Directive 1:
List every parameter that the AdamW stochastic rounding documentation gives the type float.

Text excerpt:
Utilities for stochastic type casting (e.g., FP32 to BF16).

`adamw_stochastic_bf16_(params, grads, exp_avg, exp_avg_sq, lr, beta1, beta2, eps, weight_decay, step, generator=None)`

Performs a single in-place AdamW optimization step.

It is specifically designed for scenarios where parameters are stored in BFloat16.

To mitigate precision loss during the parameter update, it utilizes stochastic rounding when casting FP32 calculation results back to BFloat16.

This function supports mixed precision for gradients and optimizer states (they can be either FP32 or BFloat16).

Parameters:

Name	Type	Description	Default
`params`	`Tensor`	The tensor of model parameters to update. Must be BFloat16 and contiguous.	required
`grads`	`Tensor`	The gradient tensor.	required
`exp_avg`	`Tensor`	The exponential moving average of gradient values (first moment).	required
`exp_avg_sq`	`Tensor`	The exponential moving average of squared gradient values (second moment).	required
`lr`	`float`	The learning rate.	required
`beta1`	`float`	Decay rate for the first moment estimate.	required
`beta2`	`float`	Decay rate for the second moment estimate.	required
`eps`	`float`	Term added to the denominator to improve numerical stability.	required
`weight_decay`	`float`	Weight decay coefficient.	required
`step`	`int`	The current optimization step count, used for bias correction.	required
`generator`	`Generator \| None`	PyTorch random number generator used to create the seed for stochastic rounding.	`None`

Raises:

Type	Description
`ValueError`	If main parameters are not BFloat16, if input tensor shapes do not match, if input tensors are not contiguous (for those that require in-place modification), if the optimizer states (exp_avg, exp_avg_sq) have different dtypes.

Click-target data
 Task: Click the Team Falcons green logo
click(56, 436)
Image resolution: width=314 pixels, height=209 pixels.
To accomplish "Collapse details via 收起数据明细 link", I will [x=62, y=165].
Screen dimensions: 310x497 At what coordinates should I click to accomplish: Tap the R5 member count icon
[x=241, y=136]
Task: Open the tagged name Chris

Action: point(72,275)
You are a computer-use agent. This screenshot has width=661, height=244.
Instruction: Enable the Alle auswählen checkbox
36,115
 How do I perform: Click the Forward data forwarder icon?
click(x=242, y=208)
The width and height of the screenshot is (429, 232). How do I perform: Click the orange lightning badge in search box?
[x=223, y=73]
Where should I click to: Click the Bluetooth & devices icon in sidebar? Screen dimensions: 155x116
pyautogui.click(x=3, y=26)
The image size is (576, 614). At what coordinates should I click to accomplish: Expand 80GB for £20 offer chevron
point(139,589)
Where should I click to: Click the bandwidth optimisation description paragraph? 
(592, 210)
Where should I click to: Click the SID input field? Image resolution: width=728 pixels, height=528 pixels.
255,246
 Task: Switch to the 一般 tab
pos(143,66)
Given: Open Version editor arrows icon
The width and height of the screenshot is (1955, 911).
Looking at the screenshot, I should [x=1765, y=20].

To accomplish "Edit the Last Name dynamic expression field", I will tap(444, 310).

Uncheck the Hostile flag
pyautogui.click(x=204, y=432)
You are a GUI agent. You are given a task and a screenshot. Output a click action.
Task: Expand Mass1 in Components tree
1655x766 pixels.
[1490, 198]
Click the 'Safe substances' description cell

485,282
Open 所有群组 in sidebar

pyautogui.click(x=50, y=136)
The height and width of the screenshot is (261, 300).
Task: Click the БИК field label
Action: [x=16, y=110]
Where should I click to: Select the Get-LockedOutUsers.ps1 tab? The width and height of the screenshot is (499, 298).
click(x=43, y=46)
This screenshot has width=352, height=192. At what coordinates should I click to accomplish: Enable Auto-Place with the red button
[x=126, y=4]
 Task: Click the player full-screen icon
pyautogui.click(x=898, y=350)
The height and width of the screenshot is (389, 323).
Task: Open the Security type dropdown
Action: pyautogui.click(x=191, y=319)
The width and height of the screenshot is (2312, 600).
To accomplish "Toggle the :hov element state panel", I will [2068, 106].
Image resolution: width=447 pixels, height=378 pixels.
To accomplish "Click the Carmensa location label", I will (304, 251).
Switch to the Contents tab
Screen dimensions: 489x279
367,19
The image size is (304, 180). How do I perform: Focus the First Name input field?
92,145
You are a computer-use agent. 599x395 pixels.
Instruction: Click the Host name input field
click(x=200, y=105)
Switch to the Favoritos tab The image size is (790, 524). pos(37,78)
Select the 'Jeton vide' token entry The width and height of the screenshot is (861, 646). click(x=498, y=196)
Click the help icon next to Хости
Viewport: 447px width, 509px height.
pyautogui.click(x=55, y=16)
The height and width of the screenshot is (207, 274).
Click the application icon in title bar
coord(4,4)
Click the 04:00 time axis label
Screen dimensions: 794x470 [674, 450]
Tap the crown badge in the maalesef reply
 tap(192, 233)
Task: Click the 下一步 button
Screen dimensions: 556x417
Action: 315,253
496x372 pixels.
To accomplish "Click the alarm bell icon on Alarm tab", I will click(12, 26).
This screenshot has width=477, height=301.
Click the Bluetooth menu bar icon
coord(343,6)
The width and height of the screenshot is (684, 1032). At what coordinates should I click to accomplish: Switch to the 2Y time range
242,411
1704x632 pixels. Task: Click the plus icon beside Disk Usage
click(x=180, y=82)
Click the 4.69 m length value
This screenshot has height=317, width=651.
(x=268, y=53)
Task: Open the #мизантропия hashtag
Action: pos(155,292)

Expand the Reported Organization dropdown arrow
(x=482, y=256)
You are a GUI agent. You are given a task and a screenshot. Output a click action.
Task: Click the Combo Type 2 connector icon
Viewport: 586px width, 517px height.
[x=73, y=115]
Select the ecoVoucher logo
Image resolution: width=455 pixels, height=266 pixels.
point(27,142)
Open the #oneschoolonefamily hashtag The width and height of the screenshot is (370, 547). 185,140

Directive 2:
From the listing, copy out everything from the line containing "Tap the crown badge in the maalesef reply" down to the line containing "coord(343,6)".

Final answer 1:
lr, beta1, beta2, eps, weight_decay

Final answer 2:
Tap the crown badge in the maalesef reply
 tap(192, 233)
Task: Click the 下一步 button
Screen dimensions: 556x417
Action: 315,253
496x372 pixels.
To accomplish "Click the alarm bell icon on Alarm tab", I will click(12, 26).
This screenshot has width=477, height=301.
Click the Bluetooth menu bar icon
coord(343,6)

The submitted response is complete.